CNN-Query-Searching-

I have often felt that the search function in news sites aren’t adequate. Especially to a journalist who is looking for data/information about a certain topic. For this project I decided to create a search function for the CNN website that will produce the following results apart from showing the links to a query:

  1. List the total number of results of the query
  2. List the top authors who wrote about that query
  3. List the top five most common words that appear in articles about the query

The program will take the following input from the user:

  1. Query [ limited to one word as of now]
  2. Sections of the website in which the user wants to search for the query. E.g.
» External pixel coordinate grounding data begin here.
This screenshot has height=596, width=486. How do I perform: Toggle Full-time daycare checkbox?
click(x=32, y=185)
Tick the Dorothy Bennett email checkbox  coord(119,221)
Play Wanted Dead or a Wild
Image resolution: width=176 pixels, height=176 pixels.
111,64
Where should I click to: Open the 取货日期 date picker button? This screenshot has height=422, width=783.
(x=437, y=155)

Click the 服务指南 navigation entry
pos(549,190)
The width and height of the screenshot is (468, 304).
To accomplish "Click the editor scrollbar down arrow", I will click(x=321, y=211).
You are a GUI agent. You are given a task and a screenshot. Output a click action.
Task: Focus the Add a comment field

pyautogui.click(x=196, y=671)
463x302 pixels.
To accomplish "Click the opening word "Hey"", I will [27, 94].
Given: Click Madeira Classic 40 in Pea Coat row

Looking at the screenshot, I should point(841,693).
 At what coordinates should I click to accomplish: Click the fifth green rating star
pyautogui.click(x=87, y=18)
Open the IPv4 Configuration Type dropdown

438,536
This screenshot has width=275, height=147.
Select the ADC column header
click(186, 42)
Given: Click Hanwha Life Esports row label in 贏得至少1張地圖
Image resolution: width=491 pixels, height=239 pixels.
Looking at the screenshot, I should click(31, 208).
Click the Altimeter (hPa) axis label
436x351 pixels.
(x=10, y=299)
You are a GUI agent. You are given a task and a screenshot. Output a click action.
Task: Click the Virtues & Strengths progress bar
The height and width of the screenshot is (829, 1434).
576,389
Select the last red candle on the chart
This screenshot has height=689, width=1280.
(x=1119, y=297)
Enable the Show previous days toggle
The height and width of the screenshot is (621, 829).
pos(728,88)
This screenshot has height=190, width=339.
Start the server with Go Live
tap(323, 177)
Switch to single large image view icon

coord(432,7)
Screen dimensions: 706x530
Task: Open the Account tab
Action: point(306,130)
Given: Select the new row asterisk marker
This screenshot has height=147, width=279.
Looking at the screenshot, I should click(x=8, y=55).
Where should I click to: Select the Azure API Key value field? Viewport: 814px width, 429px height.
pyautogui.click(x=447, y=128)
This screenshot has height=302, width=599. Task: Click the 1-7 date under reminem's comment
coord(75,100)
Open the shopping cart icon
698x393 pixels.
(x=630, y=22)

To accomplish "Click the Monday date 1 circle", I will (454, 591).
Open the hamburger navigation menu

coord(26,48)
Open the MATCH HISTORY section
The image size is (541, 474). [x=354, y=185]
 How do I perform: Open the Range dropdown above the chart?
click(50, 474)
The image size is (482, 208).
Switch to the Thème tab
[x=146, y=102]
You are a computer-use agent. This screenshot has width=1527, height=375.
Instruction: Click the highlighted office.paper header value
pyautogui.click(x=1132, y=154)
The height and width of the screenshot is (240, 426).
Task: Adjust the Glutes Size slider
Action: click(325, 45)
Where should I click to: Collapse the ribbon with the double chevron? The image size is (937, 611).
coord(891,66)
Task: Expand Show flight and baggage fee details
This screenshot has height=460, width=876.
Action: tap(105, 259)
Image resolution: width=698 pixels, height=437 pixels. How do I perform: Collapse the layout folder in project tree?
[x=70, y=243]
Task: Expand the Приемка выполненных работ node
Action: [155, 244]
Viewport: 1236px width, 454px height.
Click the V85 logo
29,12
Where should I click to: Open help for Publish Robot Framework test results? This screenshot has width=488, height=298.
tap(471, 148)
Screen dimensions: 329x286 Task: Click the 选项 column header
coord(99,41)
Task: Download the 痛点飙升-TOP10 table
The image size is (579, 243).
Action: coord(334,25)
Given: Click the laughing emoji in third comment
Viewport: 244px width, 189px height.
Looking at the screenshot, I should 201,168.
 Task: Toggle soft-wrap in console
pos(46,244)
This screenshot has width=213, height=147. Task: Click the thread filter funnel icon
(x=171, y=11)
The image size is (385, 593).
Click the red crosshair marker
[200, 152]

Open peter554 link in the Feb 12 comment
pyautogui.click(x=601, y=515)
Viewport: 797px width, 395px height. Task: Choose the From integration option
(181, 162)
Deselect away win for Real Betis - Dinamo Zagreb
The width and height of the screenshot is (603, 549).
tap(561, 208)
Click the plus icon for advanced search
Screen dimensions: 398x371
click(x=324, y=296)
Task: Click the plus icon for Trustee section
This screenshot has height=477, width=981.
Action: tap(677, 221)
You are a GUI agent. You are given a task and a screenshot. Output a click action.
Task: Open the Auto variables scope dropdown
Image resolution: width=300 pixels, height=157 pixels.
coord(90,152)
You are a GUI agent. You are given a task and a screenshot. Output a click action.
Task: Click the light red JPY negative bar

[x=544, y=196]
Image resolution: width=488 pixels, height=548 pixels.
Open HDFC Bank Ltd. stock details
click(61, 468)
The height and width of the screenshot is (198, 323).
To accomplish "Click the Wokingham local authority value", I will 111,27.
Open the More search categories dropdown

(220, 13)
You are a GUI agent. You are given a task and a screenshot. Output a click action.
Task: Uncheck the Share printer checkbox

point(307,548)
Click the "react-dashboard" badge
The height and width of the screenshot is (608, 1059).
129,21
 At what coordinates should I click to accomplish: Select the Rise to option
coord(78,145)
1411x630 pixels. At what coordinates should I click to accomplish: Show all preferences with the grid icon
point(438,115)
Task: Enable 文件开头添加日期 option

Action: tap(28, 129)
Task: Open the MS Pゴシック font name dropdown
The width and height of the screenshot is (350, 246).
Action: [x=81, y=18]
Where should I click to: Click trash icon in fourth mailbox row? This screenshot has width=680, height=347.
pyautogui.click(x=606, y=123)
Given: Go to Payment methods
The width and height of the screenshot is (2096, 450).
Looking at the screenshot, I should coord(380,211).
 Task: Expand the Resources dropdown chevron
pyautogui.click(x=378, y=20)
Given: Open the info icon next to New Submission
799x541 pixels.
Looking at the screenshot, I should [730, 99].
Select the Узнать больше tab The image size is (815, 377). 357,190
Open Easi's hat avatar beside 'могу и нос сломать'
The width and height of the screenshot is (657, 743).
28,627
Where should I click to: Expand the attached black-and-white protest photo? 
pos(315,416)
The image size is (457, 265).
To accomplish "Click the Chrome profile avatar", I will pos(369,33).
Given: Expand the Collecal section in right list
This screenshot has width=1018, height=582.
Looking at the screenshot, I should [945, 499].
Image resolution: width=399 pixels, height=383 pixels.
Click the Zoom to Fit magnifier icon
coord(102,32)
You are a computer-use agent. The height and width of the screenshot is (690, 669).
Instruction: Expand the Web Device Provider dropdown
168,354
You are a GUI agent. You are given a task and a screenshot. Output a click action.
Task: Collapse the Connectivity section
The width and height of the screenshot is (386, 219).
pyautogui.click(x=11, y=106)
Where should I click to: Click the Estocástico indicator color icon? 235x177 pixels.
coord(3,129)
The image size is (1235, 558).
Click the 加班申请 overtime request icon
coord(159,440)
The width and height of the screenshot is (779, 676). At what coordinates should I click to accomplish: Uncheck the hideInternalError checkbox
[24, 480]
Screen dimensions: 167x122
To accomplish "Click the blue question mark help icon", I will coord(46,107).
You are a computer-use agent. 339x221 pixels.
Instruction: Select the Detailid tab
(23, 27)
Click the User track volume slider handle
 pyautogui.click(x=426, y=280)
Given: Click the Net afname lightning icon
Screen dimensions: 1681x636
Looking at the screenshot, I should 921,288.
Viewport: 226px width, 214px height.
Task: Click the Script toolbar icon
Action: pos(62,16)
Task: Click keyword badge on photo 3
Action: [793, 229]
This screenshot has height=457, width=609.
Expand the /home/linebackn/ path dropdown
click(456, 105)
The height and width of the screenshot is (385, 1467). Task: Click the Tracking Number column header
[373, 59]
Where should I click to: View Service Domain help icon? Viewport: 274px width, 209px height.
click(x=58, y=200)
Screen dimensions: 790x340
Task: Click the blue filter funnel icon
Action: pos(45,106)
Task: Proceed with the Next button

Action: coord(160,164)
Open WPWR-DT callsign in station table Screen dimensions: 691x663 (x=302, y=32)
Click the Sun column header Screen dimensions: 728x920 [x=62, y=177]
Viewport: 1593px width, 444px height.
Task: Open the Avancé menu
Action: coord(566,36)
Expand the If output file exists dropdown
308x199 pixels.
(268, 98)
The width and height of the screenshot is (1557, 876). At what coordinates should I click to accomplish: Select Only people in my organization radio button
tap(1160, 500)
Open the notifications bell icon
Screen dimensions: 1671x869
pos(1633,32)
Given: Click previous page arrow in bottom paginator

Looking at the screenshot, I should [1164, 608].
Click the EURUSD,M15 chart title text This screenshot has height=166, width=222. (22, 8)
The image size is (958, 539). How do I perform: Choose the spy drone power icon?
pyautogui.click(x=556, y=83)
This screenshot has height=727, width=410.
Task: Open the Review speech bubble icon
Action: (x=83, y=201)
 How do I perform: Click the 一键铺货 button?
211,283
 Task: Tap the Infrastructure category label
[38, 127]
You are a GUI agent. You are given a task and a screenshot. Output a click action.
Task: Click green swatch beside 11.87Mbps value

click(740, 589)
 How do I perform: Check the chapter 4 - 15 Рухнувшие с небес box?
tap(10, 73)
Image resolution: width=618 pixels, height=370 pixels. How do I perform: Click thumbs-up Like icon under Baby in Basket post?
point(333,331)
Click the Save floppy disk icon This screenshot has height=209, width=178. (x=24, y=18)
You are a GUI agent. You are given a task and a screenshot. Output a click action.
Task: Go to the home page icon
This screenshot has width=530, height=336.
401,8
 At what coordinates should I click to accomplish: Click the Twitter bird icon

Search for articles about Trump in the entertainment section only.
  3. The year of the query
  4. The month of the query

The algorithm of the program:

  1. Takes in the inputs from the user
  2. Looks at CNN’s sitemap for the articles in the date range provided by the user
  3. Takes the query from the user and converts it into a regular expression
  4. Looks for all the articles within the section provided by the user and matches the regular expression to find all the articles about the query – All articles with the query word in the link-
  5. Puts all the articles into a list ‘finalist’
  6. If ‘finalist’ is empty, asks the user to change their query
  7. Takes each link and extracts the text, and authors from the article
  8. Tokenizes the article text
  9. Puts the authors in a list
  10. Performs a Frequency distribution of the tokens from all the articles
  11. Performs a Frequency distribution on the author's list to get the top authors
  12. Prints the results